Each line of the listing where the string "Tipe" appears is to be identified and copied.
─── Supplied data ───
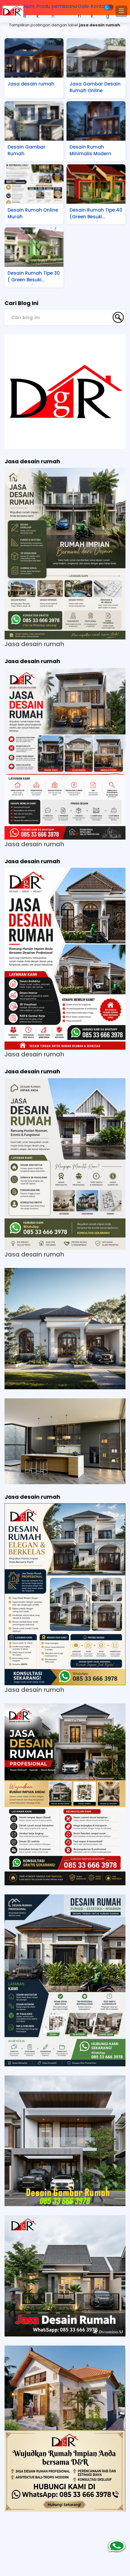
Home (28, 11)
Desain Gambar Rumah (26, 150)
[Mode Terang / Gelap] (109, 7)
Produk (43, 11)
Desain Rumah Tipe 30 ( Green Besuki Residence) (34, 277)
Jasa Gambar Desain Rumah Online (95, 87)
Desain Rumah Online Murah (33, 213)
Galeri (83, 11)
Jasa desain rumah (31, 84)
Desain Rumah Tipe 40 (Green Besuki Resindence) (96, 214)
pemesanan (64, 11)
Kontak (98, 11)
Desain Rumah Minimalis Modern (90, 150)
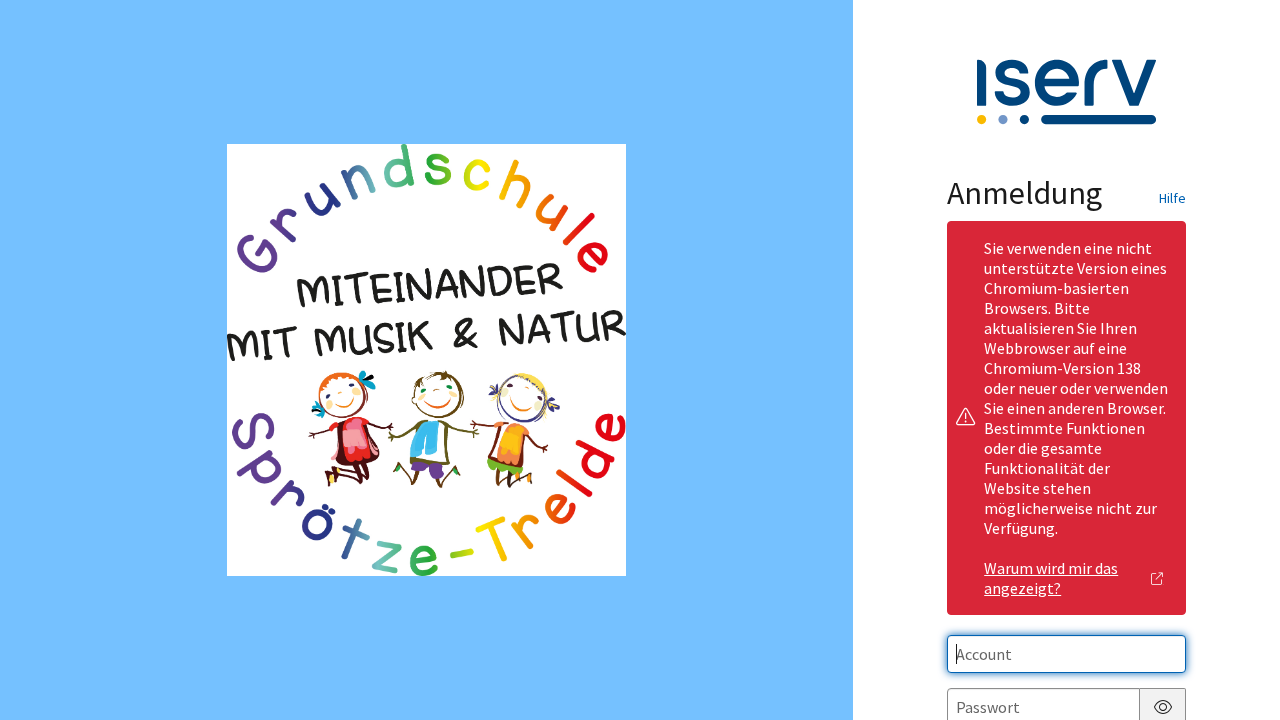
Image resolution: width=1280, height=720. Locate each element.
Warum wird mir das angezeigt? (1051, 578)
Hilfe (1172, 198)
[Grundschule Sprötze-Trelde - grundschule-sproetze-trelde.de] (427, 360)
───
─── Supplied data ───
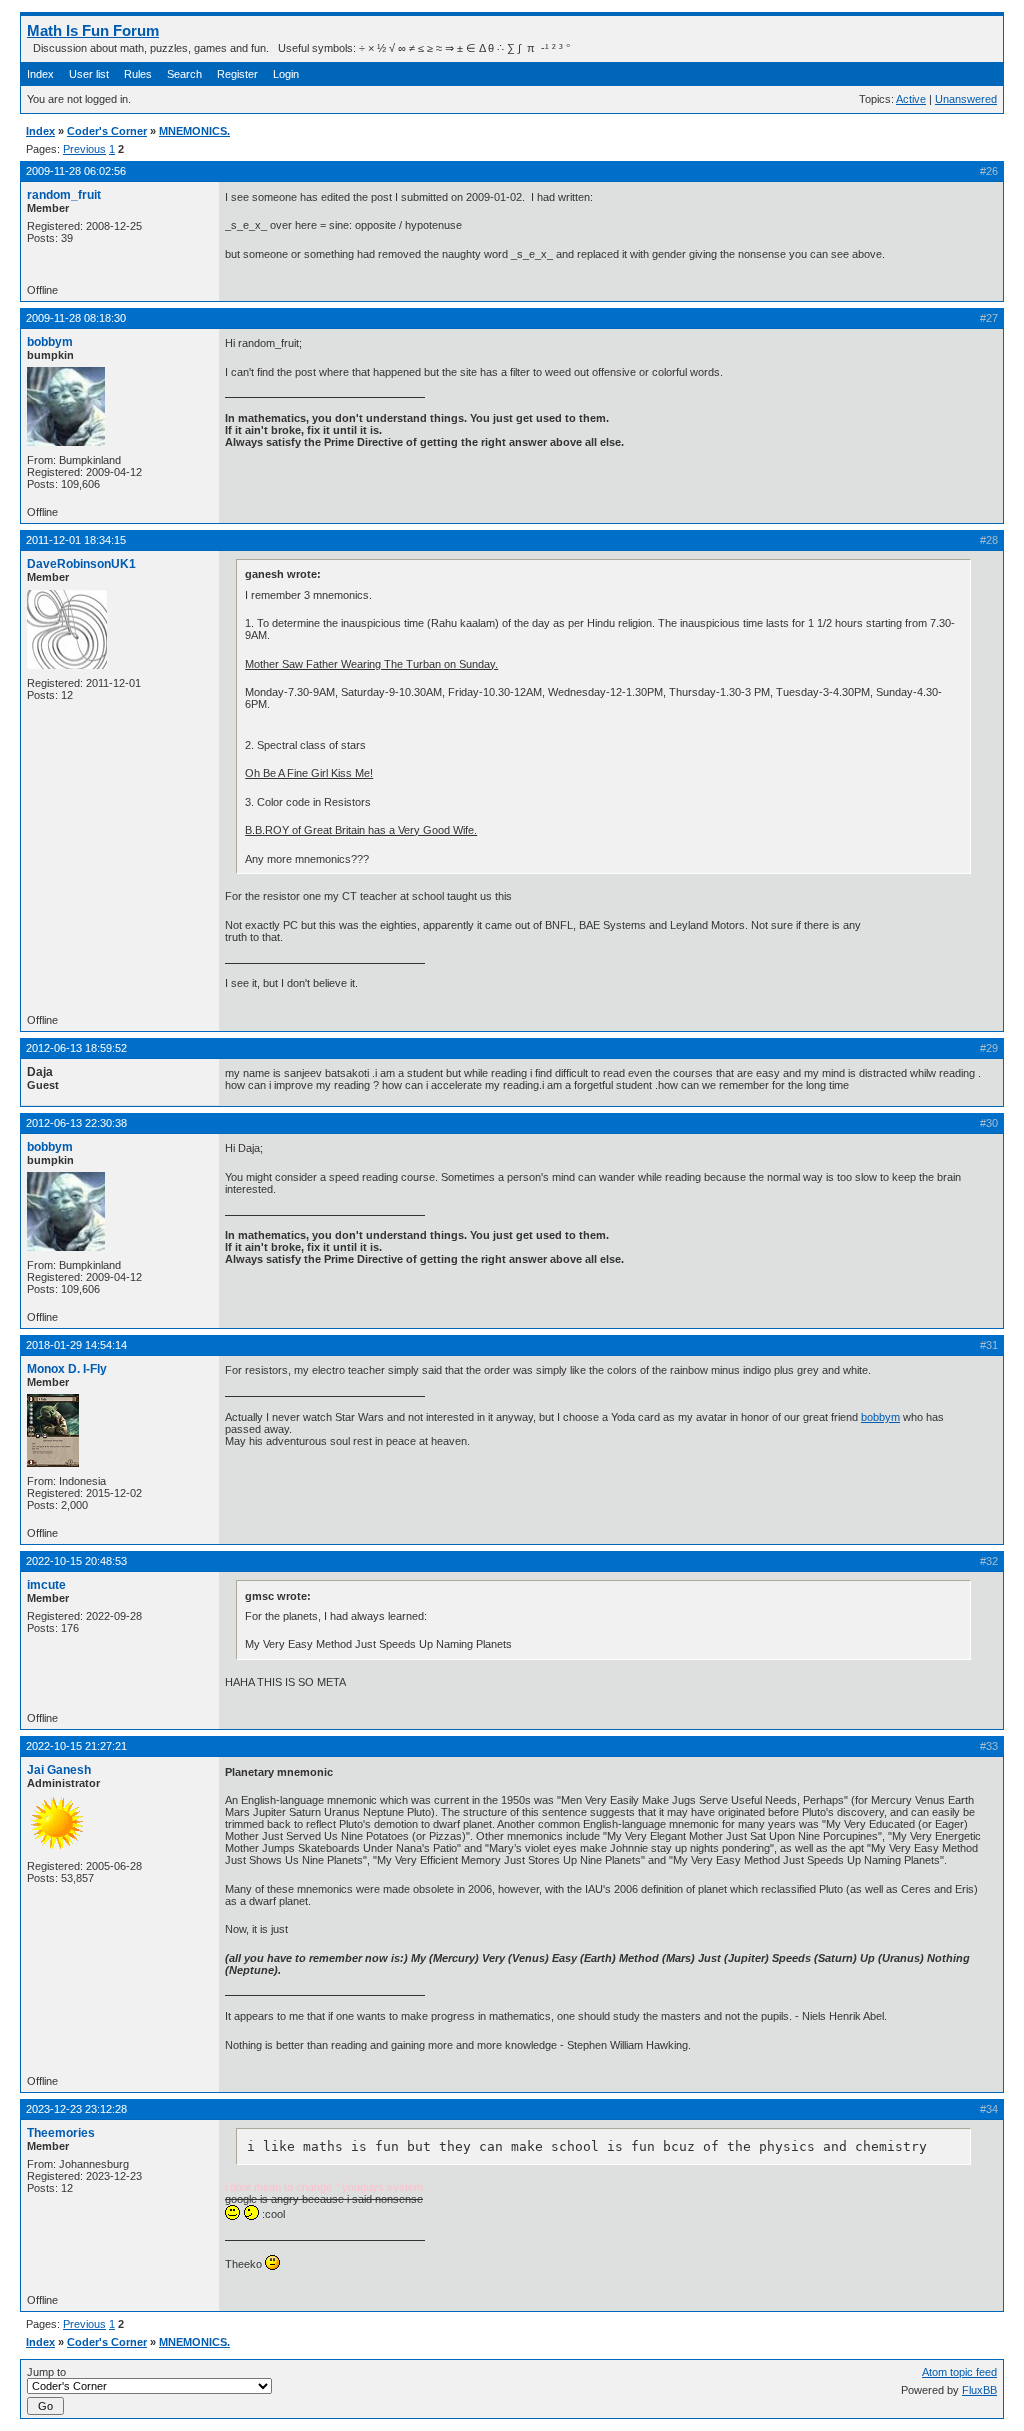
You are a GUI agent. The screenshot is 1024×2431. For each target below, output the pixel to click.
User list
───
─── Supplied data ───
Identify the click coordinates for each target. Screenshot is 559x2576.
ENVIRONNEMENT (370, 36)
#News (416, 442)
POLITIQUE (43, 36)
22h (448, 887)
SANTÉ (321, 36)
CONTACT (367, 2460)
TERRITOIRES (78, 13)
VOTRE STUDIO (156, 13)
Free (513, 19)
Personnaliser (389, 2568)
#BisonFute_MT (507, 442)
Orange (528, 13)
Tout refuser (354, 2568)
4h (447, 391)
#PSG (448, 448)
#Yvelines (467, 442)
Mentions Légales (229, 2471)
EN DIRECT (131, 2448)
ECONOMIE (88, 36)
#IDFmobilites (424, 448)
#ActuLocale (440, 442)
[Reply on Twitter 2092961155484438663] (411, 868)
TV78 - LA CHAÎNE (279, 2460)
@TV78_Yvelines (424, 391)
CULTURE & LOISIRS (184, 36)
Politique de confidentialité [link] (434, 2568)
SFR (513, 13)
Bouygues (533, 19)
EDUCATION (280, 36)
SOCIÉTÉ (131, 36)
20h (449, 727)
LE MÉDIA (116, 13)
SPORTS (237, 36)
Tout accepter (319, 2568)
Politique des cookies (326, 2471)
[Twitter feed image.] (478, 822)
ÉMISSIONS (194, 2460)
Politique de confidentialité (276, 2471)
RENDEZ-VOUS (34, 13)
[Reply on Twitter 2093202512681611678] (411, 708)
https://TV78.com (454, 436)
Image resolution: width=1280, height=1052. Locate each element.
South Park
───
_Response box_
Desain Rumah Tipe 30 ( Green Besuki Residence) (34, 277)
Desain Rumah Tipe 40 (Green Besuki Resindence) (96, 214)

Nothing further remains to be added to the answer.